***** Input material

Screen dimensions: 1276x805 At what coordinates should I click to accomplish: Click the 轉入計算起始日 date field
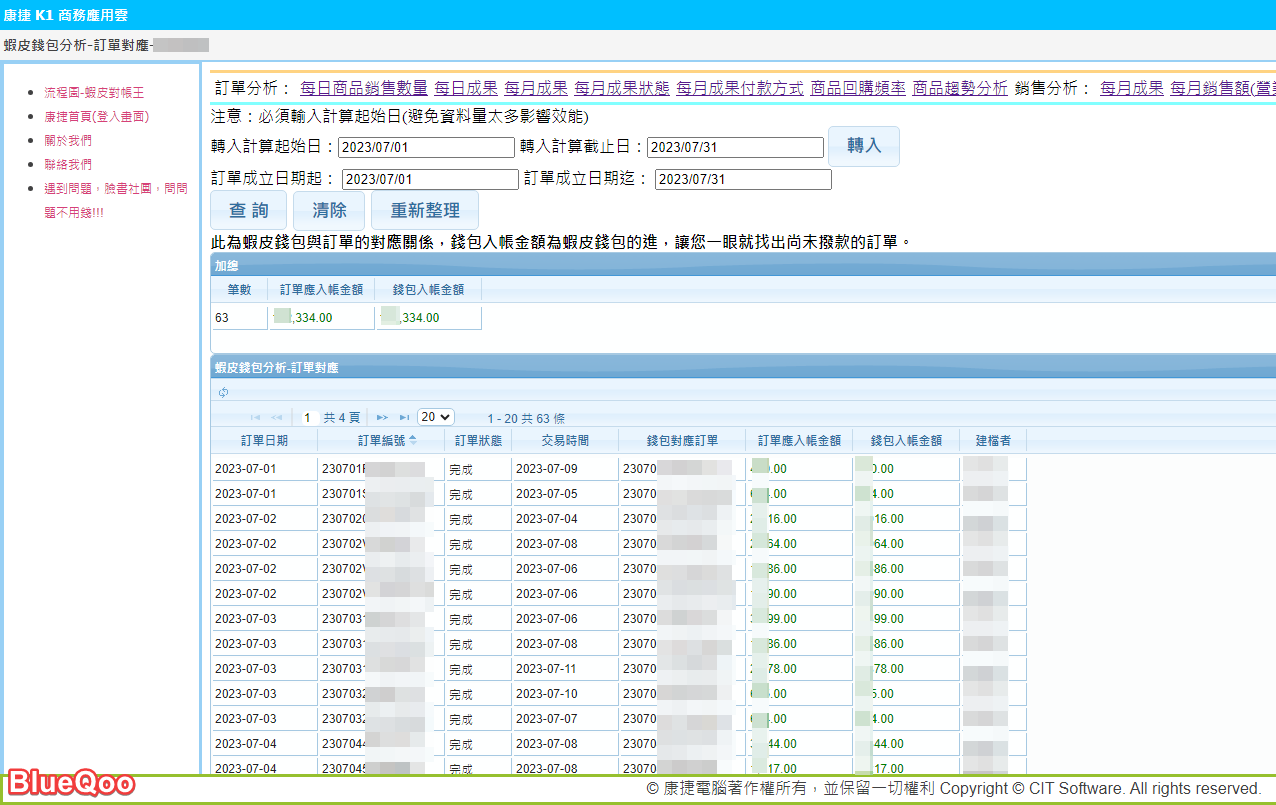click(426, 147)
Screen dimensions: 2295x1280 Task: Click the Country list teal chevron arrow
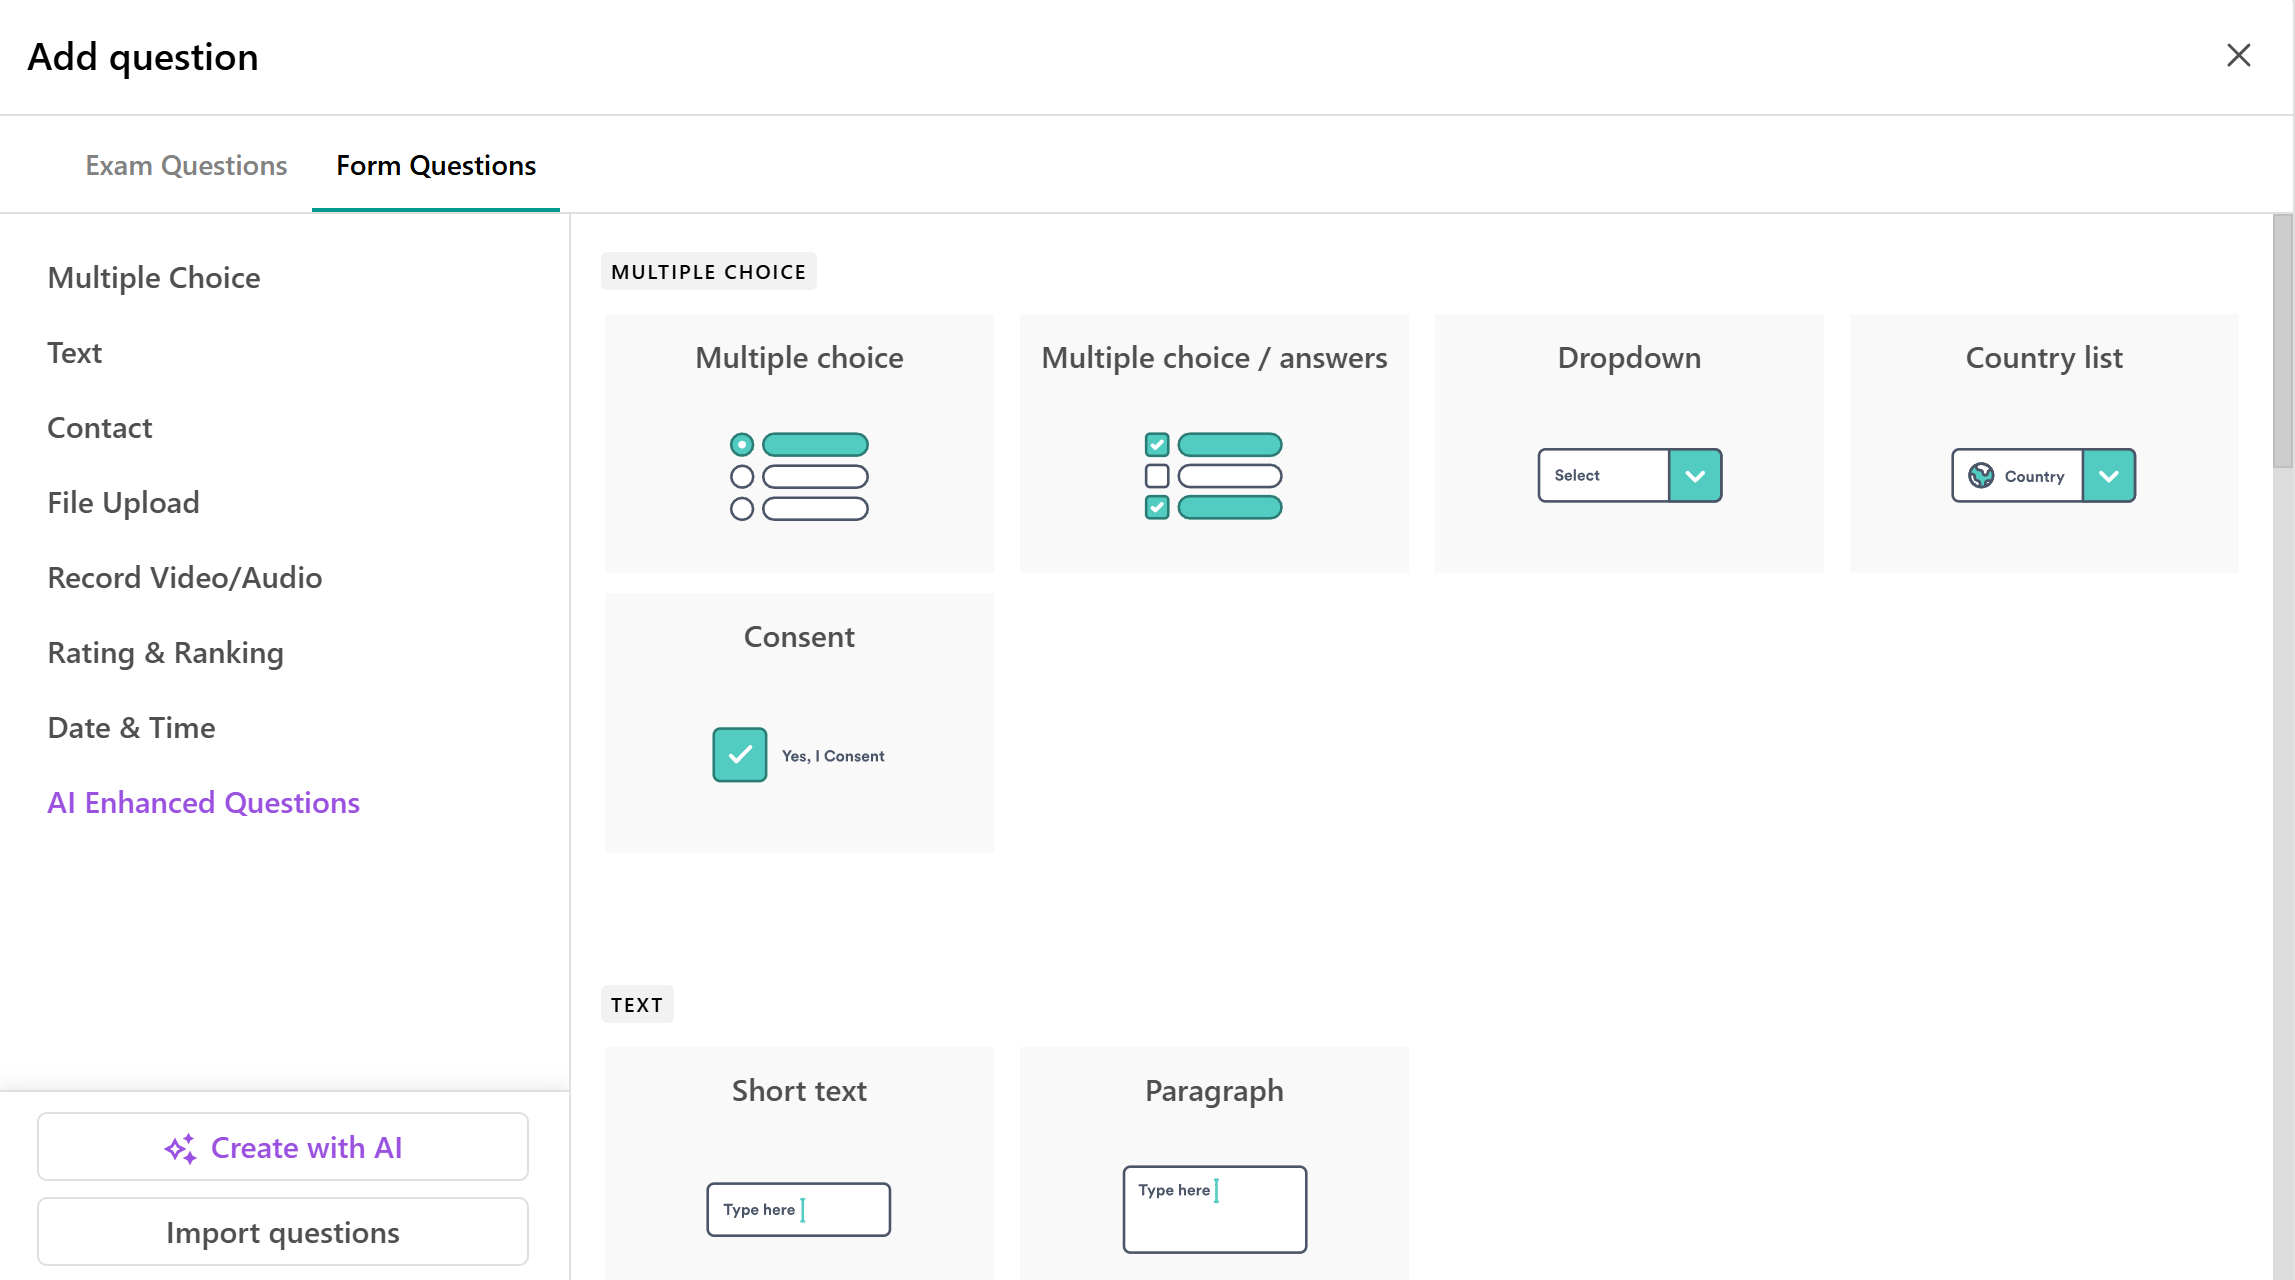[2109, 476]
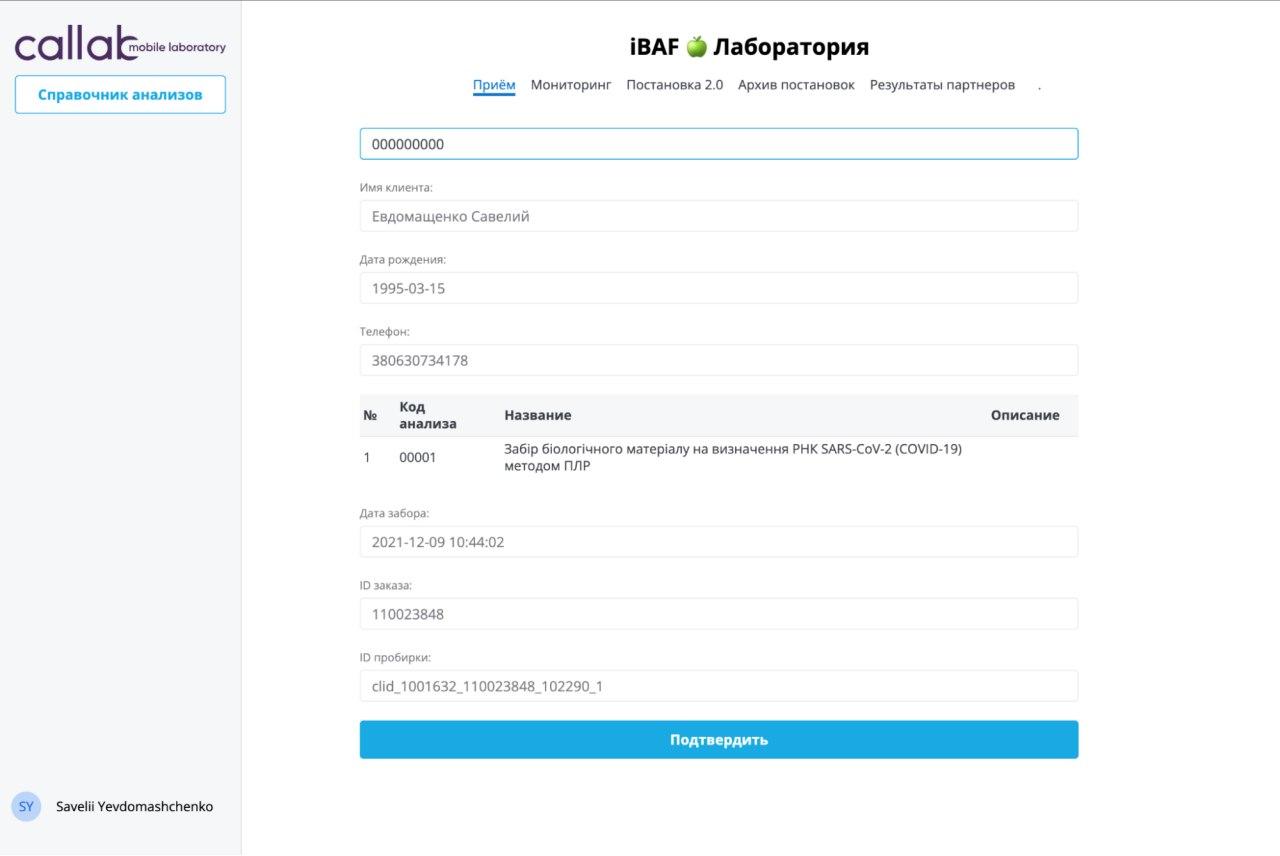This screenshot has width=1280, height=856.
Task: Click the Дата забора field
Action: click(x=718, y=542)
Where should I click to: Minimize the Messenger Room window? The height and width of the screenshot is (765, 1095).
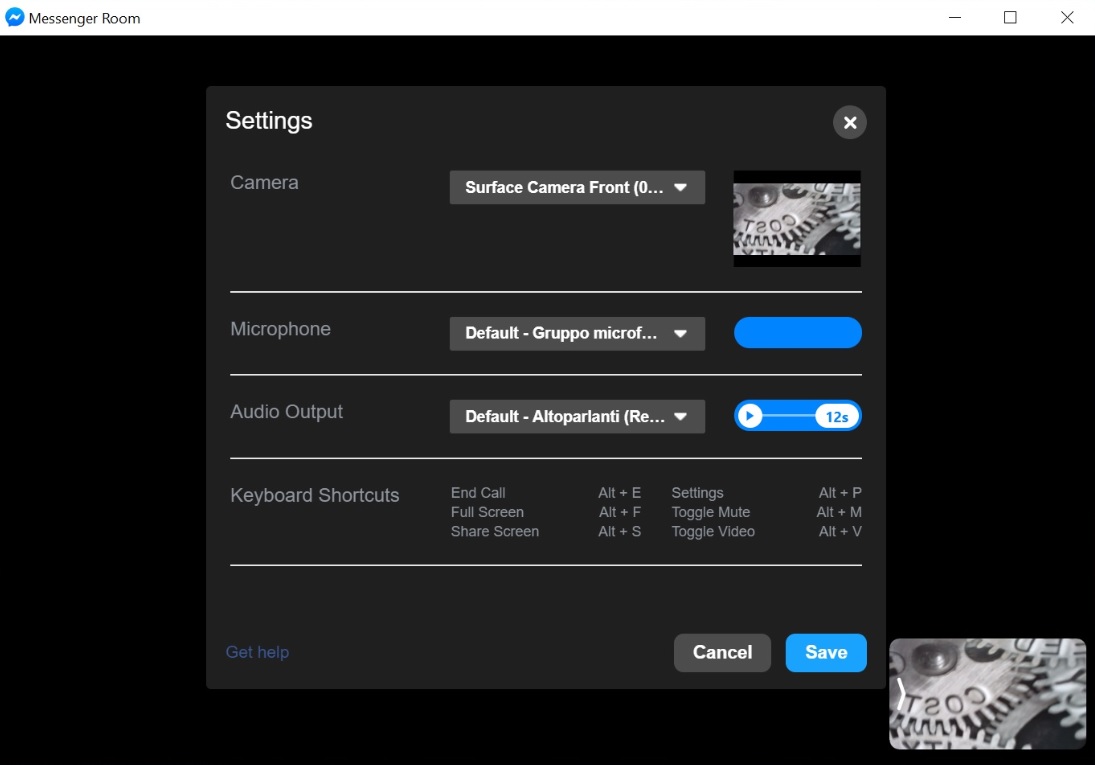(x=953, y=18)
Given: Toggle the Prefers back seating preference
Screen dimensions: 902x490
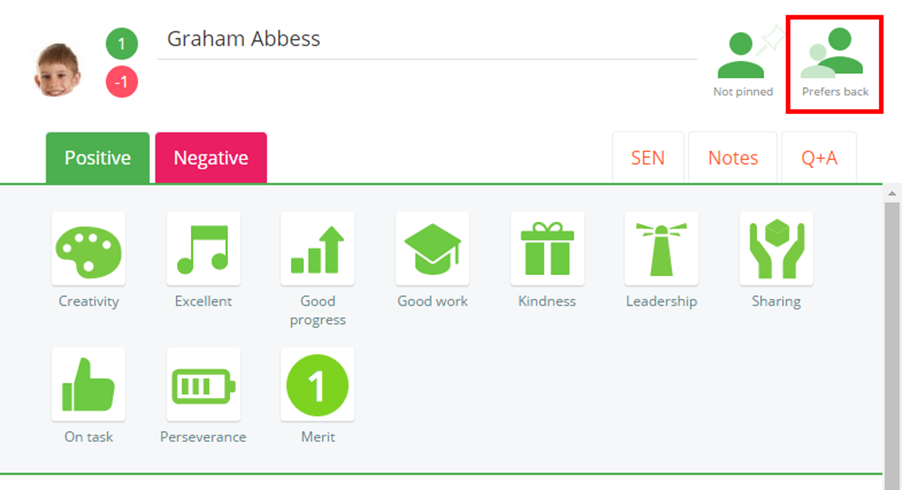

**********

• **Task brief**: Rewrite the data above as a numbered list with one line per entry, skipping blank lines and omitting the pictures.

• **Task output**:
1. Screen dimensions: 1276x805 At what coordinates should I click to accomplish: Click the 轉入計算起始日 date field
2. click(426, 147)
3. Screen dimensions: 2295x1280 Task: Click the Country list teal chevron arrow
4. [2109, 476]
5. This screenshot has width=1280, height=856.
6. Task: Click the Дата забора field
7. Action: click(x=718, y=542)
8. Where should I click to: Minimize the Messenger Room window? The height and width of the screenshot is (765, 1095).
9. (x=953, y=18)
10. Given: Toggle the Prefers back seating preference
11. Screen dimensions: 902x490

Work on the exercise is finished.